▸ SHORT EXERCISE 1
Set down the gratitude passage word for word from "It’s good to" up to and including "tag on that.".
▸ SHORT EXERCISE 2
For each statement, say yes or no according to the gratitude passage, quoting the words that decide it: (a) The writer treats good manners as unimportant. (b) Saying gratitude out loud makes a person less likely to forget it. (c) Everyone benefits from knowing that they are appreciated.

>> START QUOTED TEXT

It appears that the message that the universe is sending me this week is “Articulate Your Gratitude Linda”.

It’s good to feel it, and good to acknowledge it.  But when you say it out loud, you’re less likely to forget it AND when it involves another person it encourages them and reminds them of their worth.  Everyone benefits from knowing that they’re appreciated.  I don’t mean superficially and I don’t mean by just good manners like saying thank you (though good manners are important too), I’m talking about knowing your worth or that what you’ve done for someone else has made a difference to their life on a much deeper level.  Cementing in their minds the knowledge that who they are or what they’ve done for you is really important to you.  You can’t put a price tag on that.

>> END QUOTED TEXT
>> START LISTED ENTRIES

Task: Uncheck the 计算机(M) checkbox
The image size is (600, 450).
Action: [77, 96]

>> END LISTED ENTRIES
>> START LISTED ENTRIES

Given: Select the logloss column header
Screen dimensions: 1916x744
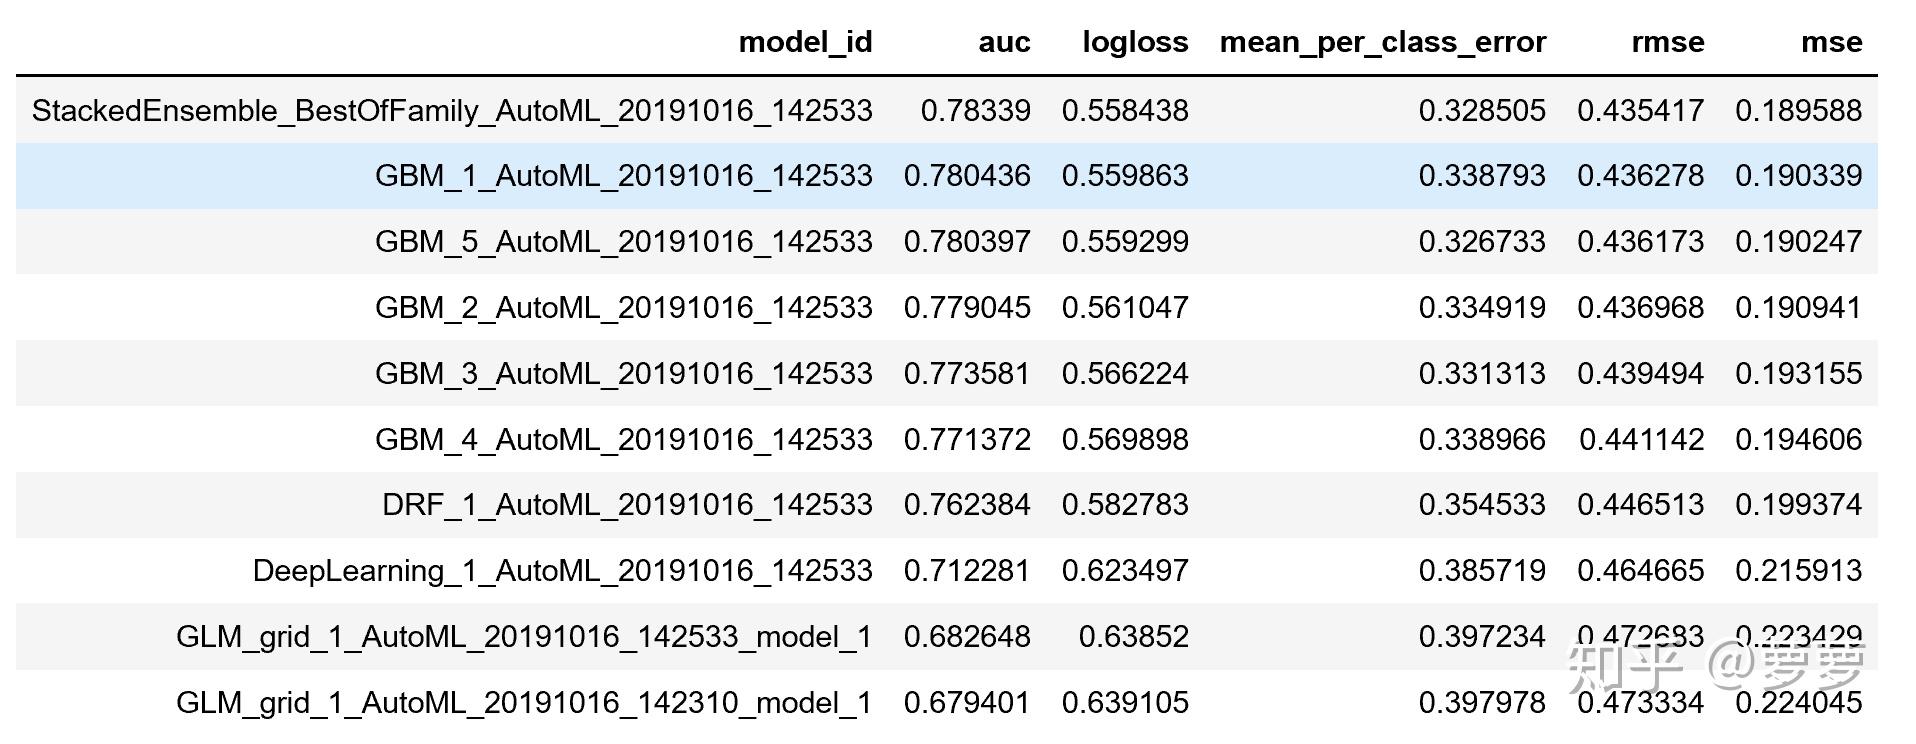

>> END LISTED ENTRIES
>> START LISTED ENTRIES

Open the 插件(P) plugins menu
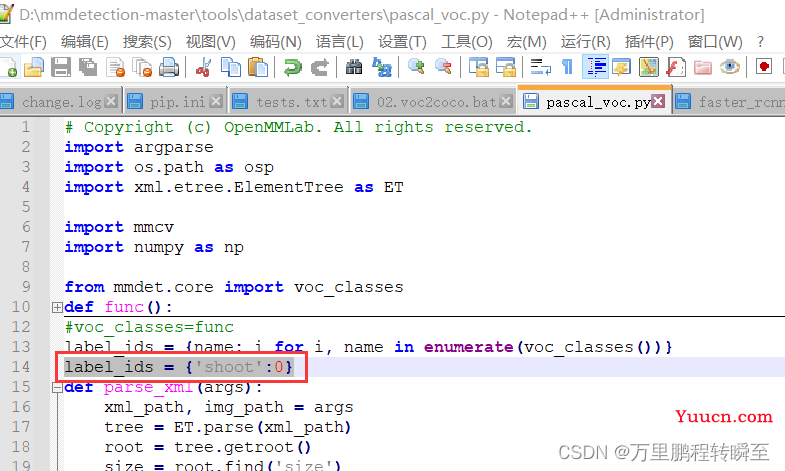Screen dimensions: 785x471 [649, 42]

>> END LISTED ENTRIES

▸ COMPLETE OUTPUT 1
It’s good to feel it, and good to acknowledge it.  But when you say it out loud, you’re less likely to forget it AND when it involves another person it encourages them and reminds them of their worth.  Everyone benefits from knowing that they’re appreciated.  I don’t mean superficially and I don’t mean by just good manners like saying thank you (though good manners are important too), I’m talking about knowing your worth or that what you’ve done for someone else has made a difference to their life on a much deeper level.  Cementing in their minds the knowledge that who they are or what they’ve done for you is really important to you.  You can’t put a price tag on that.

▸ COMPLETE OUTPUT 2
(a) No: "(though good manners are important too)"
(b) Yes: "when you say it out loud, you’re less likely to forget it"
(c) Yes: "Everyone benefits from knowing that they’re appreciated."